» **Aim of the exercise**: Repeat the data below word for word.

» **Information**:
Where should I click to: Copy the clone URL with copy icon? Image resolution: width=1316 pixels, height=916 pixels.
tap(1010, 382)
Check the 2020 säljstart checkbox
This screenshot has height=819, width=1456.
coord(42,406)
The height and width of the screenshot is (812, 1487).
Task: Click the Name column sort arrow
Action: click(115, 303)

» **Final answer**:
Where should I click to: Copy the clone URL with copy icon? Image resolution: width=1316 pixels, height=916 pixels.
tap(1010, 382)
Check the 2020 säljstart checkbox
This screenshot has height=819, width=1456.
coord(42,406)
The height and width of the screenshot is (812, 1487).
Task: Click the Name column sort arrow
Action: click(115, 303)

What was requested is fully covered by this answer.